Inilah Penyebab Bahan Bangunan dalam Gudang Raib di Tengah Proyek Tol Cimaci

Yang memiliki gudang diisi bahan bangunan di Jalan Alternatif Cibubur, Kecamatan Jatisampurna, Kota Bekasi, rugi sampai beberapa ratus juta rupiah.

Sofyan (66), yang memiliki gudang, tidak untung karna harta bendanya dicuri sesudah bangunan kepunyaannya dibongkar pelaksana project pembangunan Tol Cimanggis-Cibitung (Cimaci) di lokasi setempat sekitaran dua minggu kemarin.

" Bila dihitung-hitung kerugiannya sekitaran Rp 300 juta-an karna yang hilang berbentuk keramik, kloset, furniture, serta besi, " kata Sofyan, Minggu (22/4/2018).

Baca Juga: harga keramik kamar mandi

Sofyan mengakui gudang seluas 697 mtr. persegi itu juga belum juga dibayar oleh pemerintah.
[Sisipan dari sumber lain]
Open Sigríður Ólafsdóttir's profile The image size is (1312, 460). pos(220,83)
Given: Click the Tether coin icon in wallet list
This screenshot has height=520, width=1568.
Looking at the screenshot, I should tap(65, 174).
Artikel Terkait: harga pintu kamar mandi

Berlainan dengan warga beda, mereka telah memperoleh uang ubah rugi hingga tempat tinggalnya telah dikosongkan.

Baca Juga: harga kusen aluminium 

" Karna miliki saya belum juga dibayar, jadi barang di gudang tidak saya pindahkan. Tapi tahu-tahu dibongkar serta barang saya hilang dicuri orang, " kata Sofyan.

Sofyan menyebutkan, tidak sempat menghalangi sistem pembangunan tol yang digagas pemerintah pusat itu. Bahkan juga dia ikhlas satu bagian tanahnya yang beda dibayar dengan harga terjangkau.

" Tanah saya terlebih dulu telah dibayar sebesar Rp 2, 8 juta per mtr.. Angka ini begitu kecil di banding warga beda yang dibayar Rp 5 juta hingga Rp 15 juta-an, " kata Sofyan.

Sofyan menyebutkan, sebelumnya bangunannya dibongkar dia pernah memperoleh sambungan telepon dari PT Waskita Karya Tbk., sebagai kontraktor serta investor tol itu.